PROBLEM STATEMENT
From the records below, copy out exactly the lines from the one containing "Select the Yesterday preset" to the one containing "Increase stim amplitude with the up arrow", both included. Add nothing else.

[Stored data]
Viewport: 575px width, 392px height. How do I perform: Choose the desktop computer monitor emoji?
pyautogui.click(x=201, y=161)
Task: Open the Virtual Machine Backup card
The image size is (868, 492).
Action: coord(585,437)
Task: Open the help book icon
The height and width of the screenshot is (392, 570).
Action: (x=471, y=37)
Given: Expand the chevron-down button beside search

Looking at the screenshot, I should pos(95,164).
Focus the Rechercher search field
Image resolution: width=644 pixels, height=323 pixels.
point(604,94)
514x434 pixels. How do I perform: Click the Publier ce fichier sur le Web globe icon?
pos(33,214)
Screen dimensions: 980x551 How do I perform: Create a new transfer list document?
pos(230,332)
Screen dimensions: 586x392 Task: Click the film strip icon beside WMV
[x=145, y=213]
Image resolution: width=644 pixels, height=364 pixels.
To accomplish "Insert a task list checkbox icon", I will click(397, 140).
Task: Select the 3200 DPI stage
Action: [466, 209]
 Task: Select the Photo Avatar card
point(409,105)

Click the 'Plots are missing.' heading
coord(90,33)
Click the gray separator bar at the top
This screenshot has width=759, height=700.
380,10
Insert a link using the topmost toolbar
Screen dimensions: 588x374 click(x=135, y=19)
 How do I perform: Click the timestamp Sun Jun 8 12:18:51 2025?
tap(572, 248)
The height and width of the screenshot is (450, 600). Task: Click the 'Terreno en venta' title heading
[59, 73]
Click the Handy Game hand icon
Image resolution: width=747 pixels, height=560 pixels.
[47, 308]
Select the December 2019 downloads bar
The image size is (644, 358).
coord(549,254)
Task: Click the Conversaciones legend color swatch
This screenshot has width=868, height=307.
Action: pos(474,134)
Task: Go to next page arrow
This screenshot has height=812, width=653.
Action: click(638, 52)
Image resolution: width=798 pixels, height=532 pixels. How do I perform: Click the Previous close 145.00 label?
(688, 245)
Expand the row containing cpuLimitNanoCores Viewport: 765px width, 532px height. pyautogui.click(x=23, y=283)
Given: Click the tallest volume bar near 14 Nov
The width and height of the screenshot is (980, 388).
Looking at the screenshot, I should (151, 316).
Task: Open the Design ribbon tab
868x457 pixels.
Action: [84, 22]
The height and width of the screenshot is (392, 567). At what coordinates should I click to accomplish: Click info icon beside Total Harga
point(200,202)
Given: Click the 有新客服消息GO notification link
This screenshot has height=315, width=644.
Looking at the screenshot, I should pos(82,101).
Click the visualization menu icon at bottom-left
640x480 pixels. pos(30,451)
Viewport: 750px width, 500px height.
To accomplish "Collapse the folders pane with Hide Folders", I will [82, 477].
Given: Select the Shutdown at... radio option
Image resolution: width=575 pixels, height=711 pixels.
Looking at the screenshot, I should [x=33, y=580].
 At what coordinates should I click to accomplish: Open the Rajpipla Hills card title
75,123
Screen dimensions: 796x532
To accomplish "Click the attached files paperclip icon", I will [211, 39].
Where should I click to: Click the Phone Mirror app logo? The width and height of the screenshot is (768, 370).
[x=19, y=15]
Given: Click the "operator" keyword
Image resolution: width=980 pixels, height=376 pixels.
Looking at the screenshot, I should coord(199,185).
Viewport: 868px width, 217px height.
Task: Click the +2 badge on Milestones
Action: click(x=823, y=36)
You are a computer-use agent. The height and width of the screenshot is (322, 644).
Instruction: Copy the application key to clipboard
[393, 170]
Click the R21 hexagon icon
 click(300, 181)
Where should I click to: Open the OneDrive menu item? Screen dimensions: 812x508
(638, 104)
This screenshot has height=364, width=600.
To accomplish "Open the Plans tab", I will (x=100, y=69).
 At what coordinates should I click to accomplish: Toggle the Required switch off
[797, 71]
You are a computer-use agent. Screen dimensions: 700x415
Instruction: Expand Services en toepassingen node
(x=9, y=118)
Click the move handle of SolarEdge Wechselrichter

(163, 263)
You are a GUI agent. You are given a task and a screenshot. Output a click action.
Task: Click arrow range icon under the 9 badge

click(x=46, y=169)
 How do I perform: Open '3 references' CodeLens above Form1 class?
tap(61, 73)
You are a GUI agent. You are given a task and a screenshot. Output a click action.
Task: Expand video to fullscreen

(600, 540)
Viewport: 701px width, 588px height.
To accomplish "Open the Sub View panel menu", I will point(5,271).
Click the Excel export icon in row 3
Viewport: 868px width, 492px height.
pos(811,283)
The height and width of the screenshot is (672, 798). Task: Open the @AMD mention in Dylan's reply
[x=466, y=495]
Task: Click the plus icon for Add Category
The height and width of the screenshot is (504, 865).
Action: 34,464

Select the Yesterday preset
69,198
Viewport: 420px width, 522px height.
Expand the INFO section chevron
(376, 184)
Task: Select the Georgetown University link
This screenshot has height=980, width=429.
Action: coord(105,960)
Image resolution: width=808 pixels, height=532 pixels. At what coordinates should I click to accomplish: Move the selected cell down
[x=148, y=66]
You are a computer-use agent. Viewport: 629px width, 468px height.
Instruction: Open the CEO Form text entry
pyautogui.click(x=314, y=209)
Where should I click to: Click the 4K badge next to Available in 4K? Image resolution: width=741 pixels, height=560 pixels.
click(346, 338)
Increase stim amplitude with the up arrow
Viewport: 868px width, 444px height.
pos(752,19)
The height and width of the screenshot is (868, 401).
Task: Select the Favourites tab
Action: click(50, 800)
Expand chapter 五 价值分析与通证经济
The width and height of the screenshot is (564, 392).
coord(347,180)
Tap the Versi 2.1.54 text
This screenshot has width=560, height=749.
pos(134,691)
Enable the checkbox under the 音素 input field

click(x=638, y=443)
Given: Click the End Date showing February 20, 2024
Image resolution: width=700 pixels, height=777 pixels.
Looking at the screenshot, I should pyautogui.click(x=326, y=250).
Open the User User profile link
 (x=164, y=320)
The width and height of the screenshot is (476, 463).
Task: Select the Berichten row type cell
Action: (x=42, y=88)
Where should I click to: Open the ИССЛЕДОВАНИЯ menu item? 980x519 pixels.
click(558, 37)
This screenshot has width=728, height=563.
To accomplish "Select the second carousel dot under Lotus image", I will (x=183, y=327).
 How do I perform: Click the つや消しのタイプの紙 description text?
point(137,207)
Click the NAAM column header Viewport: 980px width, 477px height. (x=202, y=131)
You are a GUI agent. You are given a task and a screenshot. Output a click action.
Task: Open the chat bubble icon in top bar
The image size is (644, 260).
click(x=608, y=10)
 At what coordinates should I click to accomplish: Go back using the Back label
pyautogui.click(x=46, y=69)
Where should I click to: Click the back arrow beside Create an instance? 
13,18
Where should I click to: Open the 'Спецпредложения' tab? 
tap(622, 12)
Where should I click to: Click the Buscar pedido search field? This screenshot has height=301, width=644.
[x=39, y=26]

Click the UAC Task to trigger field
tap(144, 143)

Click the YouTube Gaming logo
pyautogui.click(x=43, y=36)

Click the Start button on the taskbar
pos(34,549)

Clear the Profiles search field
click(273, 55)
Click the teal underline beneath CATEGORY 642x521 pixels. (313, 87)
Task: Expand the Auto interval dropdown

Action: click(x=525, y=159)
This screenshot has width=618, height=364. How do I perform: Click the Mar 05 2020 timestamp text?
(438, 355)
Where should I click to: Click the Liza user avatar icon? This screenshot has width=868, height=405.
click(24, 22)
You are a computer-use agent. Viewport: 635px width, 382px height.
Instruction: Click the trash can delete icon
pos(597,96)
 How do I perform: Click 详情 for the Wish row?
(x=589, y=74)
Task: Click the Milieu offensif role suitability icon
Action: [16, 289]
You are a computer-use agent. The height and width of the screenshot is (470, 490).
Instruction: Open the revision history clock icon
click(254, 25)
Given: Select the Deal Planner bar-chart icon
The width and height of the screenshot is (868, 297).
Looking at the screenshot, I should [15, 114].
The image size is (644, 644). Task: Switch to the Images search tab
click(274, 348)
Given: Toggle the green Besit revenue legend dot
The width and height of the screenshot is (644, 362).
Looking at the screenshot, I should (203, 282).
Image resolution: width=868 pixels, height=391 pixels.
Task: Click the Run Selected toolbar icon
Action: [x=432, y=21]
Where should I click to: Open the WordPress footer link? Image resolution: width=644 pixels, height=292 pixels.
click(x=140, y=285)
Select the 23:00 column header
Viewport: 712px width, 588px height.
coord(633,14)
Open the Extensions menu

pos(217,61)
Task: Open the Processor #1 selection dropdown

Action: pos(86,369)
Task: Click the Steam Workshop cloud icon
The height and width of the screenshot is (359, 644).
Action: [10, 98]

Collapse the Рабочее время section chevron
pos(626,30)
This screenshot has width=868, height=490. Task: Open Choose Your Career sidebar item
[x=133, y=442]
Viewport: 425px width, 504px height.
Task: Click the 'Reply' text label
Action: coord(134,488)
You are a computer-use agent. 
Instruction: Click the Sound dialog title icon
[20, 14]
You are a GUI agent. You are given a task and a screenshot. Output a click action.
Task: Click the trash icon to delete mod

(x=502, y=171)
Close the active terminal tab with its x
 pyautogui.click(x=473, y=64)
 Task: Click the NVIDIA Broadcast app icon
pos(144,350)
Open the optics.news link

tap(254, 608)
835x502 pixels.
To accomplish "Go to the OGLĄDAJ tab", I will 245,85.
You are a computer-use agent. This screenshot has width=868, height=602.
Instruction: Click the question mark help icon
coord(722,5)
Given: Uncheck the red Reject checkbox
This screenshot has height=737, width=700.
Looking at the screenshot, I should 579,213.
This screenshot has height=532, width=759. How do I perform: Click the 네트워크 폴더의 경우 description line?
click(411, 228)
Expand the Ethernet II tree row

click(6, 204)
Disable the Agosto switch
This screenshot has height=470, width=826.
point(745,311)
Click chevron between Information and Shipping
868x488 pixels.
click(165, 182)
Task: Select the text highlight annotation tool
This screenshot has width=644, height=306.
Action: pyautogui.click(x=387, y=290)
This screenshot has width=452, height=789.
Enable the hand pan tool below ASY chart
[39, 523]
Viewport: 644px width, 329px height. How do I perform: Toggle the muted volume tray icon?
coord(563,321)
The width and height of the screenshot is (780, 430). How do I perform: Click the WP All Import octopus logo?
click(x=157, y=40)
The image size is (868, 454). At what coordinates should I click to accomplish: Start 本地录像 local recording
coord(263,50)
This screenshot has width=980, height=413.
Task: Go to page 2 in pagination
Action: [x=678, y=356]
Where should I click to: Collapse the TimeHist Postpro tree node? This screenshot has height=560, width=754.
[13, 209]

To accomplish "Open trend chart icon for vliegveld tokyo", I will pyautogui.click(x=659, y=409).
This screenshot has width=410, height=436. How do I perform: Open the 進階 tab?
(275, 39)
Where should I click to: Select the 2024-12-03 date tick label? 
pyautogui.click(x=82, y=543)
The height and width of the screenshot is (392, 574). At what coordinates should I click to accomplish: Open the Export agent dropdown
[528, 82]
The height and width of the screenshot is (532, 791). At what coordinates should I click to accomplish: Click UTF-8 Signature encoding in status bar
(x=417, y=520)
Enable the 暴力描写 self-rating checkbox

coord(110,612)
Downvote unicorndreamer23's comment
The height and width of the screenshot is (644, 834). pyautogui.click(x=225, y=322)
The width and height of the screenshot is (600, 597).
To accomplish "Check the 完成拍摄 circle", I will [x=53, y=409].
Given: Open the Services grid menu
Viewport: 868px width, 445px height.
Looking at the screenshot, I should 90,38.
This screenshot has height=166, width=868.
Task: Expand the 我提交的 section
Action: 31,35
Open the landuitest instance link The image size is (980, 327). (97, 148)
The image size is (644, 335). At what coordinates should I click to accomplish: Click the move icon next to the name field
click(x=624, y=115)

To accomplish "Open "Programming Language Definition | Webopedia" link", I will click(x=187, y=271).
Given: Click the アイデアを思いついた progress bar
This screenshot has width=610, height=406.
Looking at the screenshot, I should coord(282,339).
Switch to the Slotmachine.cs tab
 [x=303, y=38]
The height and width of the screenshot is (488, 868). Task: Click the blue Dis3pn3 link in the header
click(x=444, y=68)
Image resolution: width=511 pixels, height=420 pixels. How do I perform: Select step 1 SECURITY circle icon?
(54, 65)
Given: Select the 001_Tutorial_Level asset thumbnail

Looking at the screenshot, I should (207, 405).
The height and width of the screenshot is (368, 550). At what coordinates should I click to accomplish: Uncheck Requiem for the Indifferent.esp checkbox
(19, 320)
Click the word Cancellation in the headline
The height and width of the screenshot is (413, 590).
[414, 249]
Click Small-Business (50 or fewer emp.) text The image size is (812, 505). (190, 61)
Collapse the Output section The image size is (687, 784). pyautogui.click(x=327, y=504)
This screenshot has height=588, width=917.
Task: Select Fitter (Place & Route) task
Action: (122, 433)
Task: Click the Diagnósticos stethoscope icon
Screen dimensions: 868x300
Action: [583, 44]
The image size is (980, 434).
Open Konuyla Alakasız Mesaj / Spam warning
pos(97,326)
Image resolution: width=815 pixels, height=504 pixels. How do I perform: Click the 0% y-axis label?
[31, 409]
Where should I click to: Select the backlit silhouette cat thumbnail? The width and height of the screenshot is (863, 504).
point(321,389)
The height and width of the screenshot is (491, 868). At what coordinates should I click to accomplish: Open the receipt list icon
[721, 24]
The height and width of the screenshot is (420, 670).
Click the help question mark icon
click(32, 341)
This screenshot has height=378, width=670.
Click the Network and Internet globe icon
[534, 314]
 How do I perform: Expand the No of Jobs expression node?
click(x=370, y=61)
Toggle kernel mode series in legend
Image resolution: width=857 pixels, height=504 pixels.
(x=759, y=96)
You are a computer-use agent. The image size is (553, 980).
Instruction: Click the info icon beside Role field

OUTPUT OF THE TASK
Select the Yesterday preset
69,198
Viewport: 420px width, 522px height.
Expand the INFO section chevron
(376, 184)
Task: Select the Georgetown University link
This screenshot has height=980, width=429.
Action: coord(105,960)
Image resolution: width=808 pixels, height=532 pixels. At what coordinates should I click to accomplish: Move the selected cell down
[x=148, y=66]
You are a computer-use agent. Viewport: 629px width, 468px height.
Instruction: Open the CEO Form text entry
pyautogui.click(x=314, y=209)
Where should I click to: Click the 4K badge next to Available in 4K? Image resolution: width=741 pixels, height=560 pixels.
click(346, 338)
Increase stim amplitude with the up arrow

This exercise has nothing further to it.